Minggu, 10 September 2017

TUHAN JAMAN NOW

Aher
Stop Humanity
"Tuhan, kalau aku mengadu padamu malam ini, apakah engkau bisa menjawab doaku langsung?". Diam sejenak menunggu. Tiba-tiba terdengar suara dari atas genteng.
"Bisa.. speak saja..."

"Tuhan, kenapa sekarang banyak orang umroh karena dikejar polisi?"

"Apakah you tidak bisa melihat ada permainan antara polisi dan travel umroh? Sesudah polisi menangkap bos first travel, orang sudah tidak percaya lagi pada travel umroh. Karena itu asosiasi pengusaha umroh menuntut polisi bertindak. Akhirnya ada MOU, bahwa polisi harus mengejar orang, supaya orang mulai umroh kembali..."

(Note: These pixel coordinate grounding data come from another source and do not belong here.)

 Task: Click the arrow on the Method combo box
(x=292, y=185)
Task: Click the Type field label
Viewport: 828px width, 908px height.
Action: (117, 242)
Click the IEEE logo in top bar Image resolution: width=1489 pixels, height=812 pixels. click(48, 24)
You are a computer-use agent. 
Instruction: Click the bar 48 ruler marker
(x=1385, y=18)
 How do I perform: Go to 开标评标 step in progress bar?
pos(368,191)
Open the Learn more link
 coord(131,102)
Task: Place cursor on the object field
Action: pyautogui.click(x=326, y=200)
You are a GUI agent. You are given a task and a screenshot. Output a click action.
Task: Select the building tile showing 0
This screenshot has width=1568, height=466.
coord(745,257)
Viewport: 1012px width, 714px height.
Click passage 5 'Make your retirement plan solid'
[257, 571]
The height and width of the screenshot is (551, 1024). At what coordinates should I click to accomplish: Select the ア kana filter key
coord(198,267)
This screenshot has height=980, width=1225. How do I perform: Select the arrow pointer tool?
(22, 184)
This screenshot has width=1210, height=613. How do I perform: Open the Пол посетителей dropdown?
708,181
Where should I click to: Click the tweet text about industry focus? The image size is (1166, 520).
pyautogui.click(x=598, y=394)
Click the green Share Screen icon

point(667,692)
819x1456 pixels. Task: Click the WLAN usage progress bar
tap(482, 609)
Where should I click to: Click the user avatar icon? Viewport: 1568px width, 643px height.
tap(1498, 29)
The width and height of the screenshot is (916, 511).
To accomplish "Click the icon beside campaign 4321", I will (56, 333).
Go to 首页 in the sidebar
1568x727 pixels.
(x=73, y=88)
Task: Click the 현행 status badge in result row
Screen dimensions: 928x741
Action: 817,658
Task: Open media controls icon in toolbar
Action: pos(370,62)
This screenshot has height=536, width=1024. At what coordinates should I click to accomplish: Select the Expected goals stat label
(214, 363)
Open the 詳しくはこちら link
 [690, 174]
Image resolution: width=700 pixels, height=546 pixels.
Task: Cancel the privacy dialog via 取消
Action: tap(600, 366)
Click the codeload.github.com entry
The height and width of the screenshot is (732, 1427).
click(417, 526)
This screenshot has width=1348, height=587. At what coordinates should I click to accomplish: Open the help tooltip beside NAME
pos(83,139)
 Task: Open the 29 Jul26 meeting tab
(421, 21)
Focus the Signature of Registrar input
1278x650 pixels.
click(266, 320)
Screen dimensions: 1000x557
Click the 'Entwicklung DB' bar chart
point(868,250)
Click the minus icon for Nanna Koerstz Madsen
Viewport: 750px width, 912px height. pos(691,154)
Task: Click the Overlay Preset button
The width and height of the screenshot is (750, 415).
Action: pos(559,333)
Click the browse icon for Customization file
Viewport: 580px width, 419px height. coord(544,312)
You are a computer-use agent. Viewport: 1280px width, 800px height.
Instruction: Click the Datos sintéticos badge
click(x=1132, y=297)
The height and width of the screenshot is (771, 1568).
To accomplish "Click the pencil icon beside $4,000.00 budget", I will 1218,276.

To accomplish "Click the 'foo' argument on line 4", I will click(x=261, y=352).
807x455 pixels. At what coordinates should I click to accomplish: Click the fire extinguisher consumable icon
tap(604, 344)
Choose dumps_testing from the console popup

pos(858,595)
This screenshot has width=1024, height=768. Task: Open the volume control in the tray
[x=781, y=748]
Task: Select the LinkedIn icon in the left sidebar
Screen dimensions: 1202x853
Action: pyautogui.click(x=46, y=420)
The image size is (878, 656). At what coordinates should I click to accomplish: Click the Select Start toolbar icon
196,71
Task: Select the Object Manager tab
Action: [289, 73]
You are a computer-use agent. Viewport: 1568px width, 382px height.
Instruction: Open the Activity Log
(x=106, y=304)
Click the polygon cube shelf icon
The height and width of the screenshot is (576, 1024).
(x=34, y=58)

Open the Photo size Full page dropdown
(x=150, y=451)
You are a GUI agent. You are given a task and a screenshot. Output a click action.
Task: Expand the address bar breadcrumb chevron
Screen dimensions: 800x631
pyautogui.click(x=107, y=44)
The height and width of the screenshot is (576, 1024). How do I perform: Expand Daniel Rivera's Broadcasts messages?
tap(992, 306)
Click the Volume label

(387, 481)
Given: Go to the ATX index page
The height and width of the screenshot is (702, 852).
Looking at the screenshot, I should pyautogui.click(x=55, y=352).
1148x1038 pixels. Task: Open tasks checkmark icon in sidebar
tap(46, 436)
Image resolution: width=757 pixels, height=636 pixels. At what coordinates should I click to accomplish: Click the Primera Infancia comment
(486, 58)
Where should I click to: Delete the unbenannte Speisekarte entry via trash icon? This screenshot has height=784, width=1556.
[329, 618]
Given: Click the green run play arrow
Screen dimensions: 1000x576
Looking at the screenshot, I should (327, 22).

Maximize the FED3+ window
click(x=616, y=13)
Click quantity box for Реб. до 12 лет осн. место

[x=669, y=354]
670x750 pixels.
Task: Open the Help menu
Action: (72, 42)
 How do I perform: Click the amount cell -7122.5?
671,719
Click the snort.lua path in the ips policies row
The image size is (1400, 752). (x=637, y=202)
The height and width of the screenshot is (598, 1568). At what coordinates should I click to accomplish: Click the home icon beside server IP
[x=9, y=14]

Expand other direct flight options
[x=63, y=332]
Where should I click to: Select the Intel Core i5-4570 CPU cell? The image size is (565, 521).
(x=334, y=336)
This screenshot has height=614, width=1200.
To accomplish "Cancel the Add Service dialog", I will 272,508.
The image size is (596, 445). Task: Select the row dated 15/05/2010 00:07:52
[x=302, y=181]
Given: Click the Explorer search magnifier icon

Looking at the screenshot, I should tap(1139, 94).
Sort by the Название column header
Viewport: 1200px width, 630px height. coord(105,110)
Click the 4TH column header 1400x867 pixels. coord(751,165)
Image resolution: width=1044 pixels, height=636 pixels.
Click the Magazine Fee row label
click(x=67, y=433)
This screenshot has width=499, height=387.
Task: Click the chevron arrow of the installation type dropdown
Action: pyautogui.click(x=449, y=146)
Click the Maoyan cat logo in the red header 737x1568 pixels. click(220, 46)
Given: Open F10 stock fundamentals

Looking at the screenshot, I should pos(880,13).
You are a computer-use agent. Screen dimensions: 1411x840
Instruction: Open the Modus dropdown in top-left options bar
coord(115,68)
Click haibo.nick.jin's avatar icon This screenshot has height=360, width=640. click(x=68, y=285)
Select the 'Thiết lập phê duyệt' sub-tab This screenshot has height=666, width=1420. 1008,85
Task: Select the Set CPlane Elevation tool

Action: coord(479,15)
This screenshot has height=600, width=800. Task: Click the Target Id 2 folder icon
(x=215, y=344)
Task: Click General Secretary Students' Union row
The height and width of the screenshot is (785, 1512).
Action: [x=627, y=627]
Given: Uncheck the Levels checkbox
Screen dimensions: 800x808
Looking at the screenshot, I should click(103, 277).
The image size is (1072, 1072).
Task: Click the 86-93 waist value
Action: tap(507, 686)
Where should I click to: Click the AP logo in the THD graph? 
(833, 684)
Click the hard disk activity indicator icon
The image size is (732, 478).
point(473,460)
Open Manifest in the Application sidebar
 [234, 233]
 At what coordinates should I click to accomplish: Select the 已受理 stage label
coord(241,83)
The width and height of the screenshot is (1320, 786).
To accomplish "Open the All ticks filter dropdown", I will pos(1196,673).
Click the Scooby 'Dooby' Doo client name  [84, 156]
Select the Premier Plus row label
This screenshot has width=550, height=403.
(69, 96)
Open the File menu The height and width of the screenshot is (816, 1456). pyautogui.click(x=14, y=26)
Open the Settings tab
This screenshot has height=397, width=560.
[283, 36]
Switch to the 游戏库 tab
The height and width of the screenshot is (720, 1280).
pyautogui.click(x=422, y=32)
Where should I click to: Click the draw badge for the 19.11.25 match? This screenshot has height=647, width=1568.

"Hmm.. begitu ya, Tuhan?" (agak kurang percaya)
"Mau ngadu apalagi?"

"Tuhan apa arti stop humanity?"
"Stop, artinya berhenti. Human artinya manusia. Nity dari kata dasar peniti. Jadi stop humanity itu artinya adalah berhenti kamu, manusia peniti!! Masak gitu aja harus nanya sama Tuhan?".
"Masak gitu artinya?" (makin gak percaya)

"Udah malem, mau ask what again?"
"Tuhan, apakah engkau pernah takut?"

"Sa sa saya... ti ti tidak pernah takut !!" Mendadak ada bayangan tangan mengepal dan mengacung ke udara. "Sudah, saya pulang dulu!!"

"Satu lagi pertanyaan, Tuhan. Yang terakhir.... "
"Oppo??" (Wah,Tuhan mulai pake iklan handphone nih...)

"Kenapa Tuhan sekarang bahasanya keminggris?"
"Karena manusianya dah pada ndableg, semua pengen jadi aku. Lah aku jadi apa? Susah ngatur kids jaman now!!".

Semakin curiga ada sesuatu diatas genteng. Kujebak saja..
"Makin malem kok jawabannya makin ngawur?? Itu yang diatas genteng, ngaku aja. Elu Tuhan atau kucing???"

Terdengar jawaban lemah. "Kucingggg...". Lalu suara kaki lari menjauh. Secangkir kopi sudah habis dari tadi. Sialnya, ada sebungkus rokok utuh tapi ga ada korek api...
Dimana nyari warung open night-night begini??